Já os professores ouvintes estabelecem com mais clareza essa cisão dos dois mundos, quando estabelecem a importância da língua portuguesa para seus alunos surdos. Para o professor 1,

no português, é para buscar informações, para se comunicar, é exatamente por a gente não ter muito material em Libras, a gente não tem as famílias que saibam Libras, a comunidade ouvinte, as pessoas, então,ele vai usar muito mais essa língua portuguesa que a Libras, assim, o movimento da língua portuguesa pra ele, eu acredito, é maior na nossa sociedade do que a Libras. A Libras, ela fica mais fechadinha no mundo dele, ali, nos contatos que ele tem com os amigos, com os adultos surdos.

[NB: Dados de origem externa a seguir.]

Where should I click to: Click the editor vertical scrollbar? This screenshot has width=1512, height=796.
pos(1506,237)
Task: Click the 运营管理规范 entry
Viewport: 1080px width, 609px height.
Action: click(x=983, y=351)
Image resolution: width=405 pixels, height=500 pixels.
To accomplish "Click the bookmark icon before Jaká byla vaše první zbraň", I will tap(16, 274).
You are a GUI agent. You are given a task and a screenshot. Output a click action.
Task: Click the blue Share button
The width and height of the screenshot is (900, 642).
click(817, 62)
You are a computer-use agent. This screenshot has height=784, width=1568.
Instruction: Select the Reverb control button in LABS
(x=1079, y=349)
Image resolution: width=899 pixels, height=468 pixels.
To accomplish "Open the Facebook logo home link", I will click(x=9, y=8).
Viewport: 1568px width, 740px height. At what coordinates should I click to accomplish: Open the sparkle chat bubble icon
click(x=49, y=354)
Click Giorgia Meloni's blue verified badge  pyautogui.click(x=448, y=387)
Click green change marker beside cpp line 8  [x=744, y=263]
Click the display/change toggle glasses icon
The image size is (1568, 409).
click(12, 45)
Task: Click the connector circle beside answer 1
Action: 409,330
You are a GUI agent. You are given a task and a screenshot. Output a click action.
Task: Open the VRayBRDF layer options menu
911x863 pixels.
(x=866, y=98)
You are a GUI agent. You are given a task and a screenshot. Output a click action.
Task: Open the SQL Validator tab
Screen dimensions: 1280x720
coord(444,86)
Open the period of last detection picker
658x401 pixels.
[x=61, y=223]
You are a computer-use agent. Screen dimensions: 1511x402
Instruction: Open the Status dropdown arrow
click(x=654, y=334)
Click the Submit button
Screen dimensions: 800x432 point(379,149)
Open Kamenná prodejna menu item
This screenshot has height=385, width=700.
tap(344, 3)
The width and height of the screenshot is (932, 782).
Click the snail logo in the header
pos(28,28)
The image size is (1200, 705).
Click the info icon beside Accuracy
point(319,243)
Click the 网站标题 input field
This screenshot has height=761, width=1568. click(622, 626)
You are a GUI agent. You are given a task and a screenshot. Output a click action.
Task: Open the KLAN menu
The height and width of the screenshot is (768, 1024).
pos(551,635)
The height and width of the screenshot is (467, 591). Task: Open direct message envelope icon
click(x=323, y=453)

Com a Libras, é lidar com o que está posto, sem pensar em mudanças. Ainda quando pensam no ensino da Libras, o objetivo é o aprendizado do português, como aponta a professora 4:

Acho que é fundamental, se você não conhece sua própria língua não tem como estudar outra, até como professora de espanhol falo isso da língua portuguesa também, se a gente não conhece a nossa língua mãe, não tem como você se envolver plenamente, numa segunda língua.

Como diz a professora 5, Ela tá num mundo de ouvintes, ela precisa saber o português, porque tudo na vida dela gira em torno da língua portuguesa. Por que é a língua... do País. Para a professora 6, Porque ele está num mundo de ouvinte, né? Então ele tem que estar preparado para o mundo.

Está posto para os professores que os surdos devem aceitar as representações que lhes estão impostas, ainda que isso estabeleça uma desvantagem, por não existir a possibilidade de transformar o olhar do outro, ainda que todos admitam a dificuldade no aprendizado da língua, o que questionaremos posteriormente, a única alternativa que se visualiza.

Os professores ouvintes são atores do aprendizado nas duas línguas, enquanto os surdos delineiam seus papéis apenas para a Libras. O professor 2, ainda do seu lugar de aprendiz da língua portuguesa, proporciona caminhos para uma metodologia, ao dizer: Entender a própria frase do surdo. Eles me perguntam, ‘um’, ‘o’. Eles me perguntam: o que significa? ‘Um’ eu imagino que você não conhece a pessoa. É um homem, um homem qualquer. ‘O’ significa que você conhece a pessoa; o fulano de tal, ou seja, buscar olhar o mundo da perspectiva do surdo, para que ele possa, pela língua portuguesa, entender a cultura e a sociedade que o circundam.

No entanto, quando diz, entender a frase do surdo tratamos de compreender a sua constituição, sua estrutura de pensamento através da Libras e, para que isso aconteça, é necessário que conhecer profundamente a língua, o que, segundo os relatos, até esse momento, não é uma realidade das escolas bilíngues para surdos, como pode ser constatado na fala do professor 3: A questão era 90% dos professores que estão nas escolas de surdos da prefeitura não têm língua de sinais fluente, fluente no mínimo. Não estou dizendo ultra, mega... fluente. Sinalizando que existe uma representação de que eles é que têm de se adequar ao que se tem a lhe oferecer, do seu lugar comprometido.

Para Moscovici (2012, p. 87), as Classes dominantes e dominadas não possuem uma representação igual à do mundo que elas compartilham, mas o veem com olhos diferentes, julgam-no de acordo com critérios específicos e cada uma faz isso de acordo com suas próprias categorias. É dessa forma que os surdos puderam ser ancorados e em um mundo à parte estabelecemos o equilíbrio buscado pelas representações, de forma tal que a tensão entre as partes não seja extrema a ponto de colocar as partes em atrito, ao mesmo tempo em que não distende o suficiente para que a tensão seja esquecida.

O discurso sobre minoria não é suficiente para que as línguas habitem o mesmo mundo, assim o português segue representando o mundo real, enquanto a Libras é suficiente apenas para o “mundo dos surdos”, mundo este que localiza-se a parte, sem a perspectiva de encontro a língua de comunicação, ainda que somente entre os pares, conforme prescrito na lei.